O Papa Francisco começou este novo ano de 2020 presidindo, na Basílica de São Pedro, no Vaticano, à celebração Eucarística pela Solenidade de Santa Maria, Mãe de Deus – FOTO: Vaticano News

O Papa Francisco pediu desculpa esta quarta-feira (01), antes da tradicional oração do Angelus, por ter “perdido a paciência” na noite anterior com uma fiel asiática que o puxou com muita força.

Na terça-feira (31), quando cumprimentava a multidão na Praça de São Pedro, uma mulher asiática agarrou a mão do Papa Francisco e puxou-o, o que deixou o líder da Igreja Católica visivelmente irritado.

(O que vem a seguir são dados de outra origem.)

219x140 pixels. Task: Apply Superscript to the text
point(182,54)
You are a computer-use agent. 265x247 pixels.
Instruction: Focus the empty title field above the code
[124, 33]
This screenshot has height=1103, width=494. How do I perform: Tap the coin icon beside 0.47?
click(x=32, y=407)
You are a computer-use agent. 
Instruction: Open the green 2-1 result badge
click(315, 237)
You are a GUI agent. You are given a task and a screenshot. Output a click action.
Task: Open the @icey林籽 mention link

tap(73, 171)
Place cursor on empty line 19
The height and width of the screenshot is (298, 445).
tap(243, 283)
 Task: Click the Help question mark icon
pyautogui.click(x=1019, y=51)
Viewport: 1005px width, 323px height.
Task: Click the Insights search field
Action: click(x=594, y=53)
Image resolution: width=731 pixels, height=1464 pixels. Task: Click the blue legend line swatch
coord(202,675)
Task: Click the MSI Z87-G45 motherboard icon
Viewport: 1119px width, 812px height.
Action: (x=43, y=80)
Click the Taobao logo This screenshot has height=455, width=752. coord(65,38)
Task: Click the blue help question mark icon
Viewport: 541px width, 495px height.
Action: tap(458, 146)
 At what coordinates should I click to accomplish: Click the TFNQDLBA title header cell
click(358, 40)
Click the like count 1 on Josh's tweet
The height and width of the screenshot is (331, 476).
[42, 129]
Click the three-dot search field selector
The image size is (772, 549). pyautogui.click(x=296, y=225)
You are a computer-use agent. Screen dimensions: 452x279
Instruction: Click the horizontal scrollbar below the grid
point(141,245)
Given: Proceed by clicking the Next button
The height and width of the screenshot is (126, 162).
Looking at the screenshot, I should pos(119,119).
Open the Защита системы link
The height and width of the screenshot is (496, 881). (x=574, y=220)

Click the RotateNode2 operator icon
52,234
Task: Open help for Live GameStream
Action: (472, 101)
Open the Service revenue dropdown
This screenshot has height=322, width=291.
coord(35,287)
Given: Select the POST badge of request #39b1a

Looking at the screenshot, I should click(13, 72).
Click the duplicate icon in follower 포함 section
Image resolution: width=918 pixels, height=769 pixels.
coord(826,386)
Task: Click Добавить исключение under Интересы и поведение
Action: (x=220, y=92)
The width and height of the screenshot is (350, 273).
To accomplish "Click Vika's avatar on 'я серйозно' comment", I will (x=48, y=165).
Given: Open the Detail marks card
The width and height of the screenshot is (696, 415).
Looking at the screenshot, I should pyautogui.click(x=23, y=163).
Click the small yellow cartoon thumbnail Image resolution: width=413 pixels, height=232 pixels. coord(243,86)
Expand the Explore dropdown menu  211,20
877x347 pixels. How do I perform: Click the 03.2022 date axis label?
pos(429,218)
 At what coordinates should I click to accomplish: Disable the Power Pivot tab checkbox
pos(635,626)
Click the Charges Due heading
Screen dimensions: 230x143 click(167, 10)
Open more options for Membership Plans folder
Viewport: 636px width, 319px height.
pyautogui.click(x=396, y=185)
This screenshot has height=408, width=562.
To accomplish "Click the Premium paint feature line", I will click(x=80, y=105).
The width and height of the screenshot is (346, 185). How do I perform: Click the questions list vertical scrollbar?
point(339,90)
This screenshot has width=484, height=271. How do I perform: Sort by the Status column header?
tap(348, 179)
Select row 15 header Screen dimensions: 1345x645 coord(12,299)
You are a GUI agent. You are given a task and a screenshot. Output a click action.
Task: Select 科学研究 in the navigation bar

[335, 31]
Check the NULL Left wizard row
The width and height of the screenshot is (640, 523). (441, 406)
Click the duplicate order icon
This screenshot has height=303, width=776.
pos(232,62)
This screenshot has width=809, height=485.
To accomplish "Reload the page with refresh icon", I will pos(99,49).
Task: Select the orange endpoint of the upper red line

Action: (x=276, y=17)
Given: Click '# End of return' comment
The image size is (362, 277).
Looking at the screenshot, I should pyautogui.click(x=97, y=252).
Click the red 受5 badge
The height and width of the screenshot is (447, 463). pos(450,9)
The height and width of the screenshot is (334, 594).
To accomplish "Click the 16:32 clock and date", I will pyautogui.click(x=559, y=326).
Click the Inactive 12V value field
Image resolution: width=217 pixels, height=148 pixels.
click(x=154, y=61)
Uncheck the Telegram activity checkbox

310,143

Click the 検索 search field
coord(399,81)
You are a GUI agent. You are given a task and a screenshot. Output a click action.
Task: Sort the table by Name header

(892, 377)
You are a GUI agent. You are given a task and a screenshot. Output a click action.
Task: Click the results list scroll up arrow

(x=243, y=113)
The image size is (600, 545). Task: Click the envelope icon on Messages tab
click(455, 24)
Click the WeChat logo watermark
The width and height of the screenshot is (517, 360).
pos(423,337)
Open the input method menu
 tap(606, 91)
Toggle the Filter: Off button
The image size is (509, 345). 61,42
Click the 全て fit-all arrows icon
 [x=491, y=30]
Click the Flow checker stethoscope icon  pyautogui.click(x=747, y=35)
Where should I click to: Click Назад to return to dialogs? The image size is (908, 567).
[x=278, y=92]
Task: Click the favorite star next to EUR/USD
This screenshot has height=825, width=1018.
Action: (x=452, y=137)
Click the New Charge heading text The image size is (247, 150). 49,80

Ontem, o Papa desculpou-se dizendo que “o amor faz-nos pacientes e, tantas vezes, perdemos a paciência. Também eu. Peço desculpa pelo mau exemplo de ontem”, referiu, citado pela Agência Ecclesia.

“Tantas vezes perdemos a paciência. Também eu. Peço desculpa pelo mau exemplo de ontem”, assumiu o chefe da Igreja Católica, falando da janela do Palácio Apostólico na Praça de São Pedro.

“Queridos irmãos, vamos descer dos pedestais de nosso orgulho – todos temos a tentação do orgulho – e pedir a bênção da Santa Mãe de Deus. A humilde Mãe de Deus. Ela mostra-nos Jesus, deixemo-nos abençoar, abramos o coração à sua bondade”, acrescentou Francisco, perante milhares de pessoas reunidas na Praça de São Pedro.

Ontem, durante a primeira missa deste ano, o Papa Francisco colocou as mulheres no centro das preocupações. Francisco considerou que a defesa da paz e a construção de um mundo melhor exigem o respeito pela dignidade das mulheres, afirmando que a violência que lhes é infligida é “profanação de Deus”.

“Toda a violência infligida às mulheres é profanação de Deus, nascido de uma mulher. A salvação chegou à humanidade, a partir do corpo de uma mulher: pelo modo como tratamos o corpo da mulher, vê-se o nosso nível de humanidade”, afirmou o chefe da Igreja católica na homilia da missa de hoje na Basílica de São Pedro, no Vaticano.

 

A celebração de 01 de Janeiro assinala também o 53.º Dia Mundial da Paz, na Igreja Católica.

Francisco referiu-se ainda a situações de exploração em que “muitas vezes os corpos das mulheres são sacrificados no altar profano da propaganda, do lucro, da pornografia”.

O Papa lamentou que enquanto as mulheres são, nas suas palavras, “as fontes da vida”, sejam continuamente ofendidas, espancadas, violadas, forçadas à prostituição” ou forçadas a fazer abortos.

O líder dos católicos disse ainda que uma conquista para as mulheres é “uma conquista para toda a humanidade”.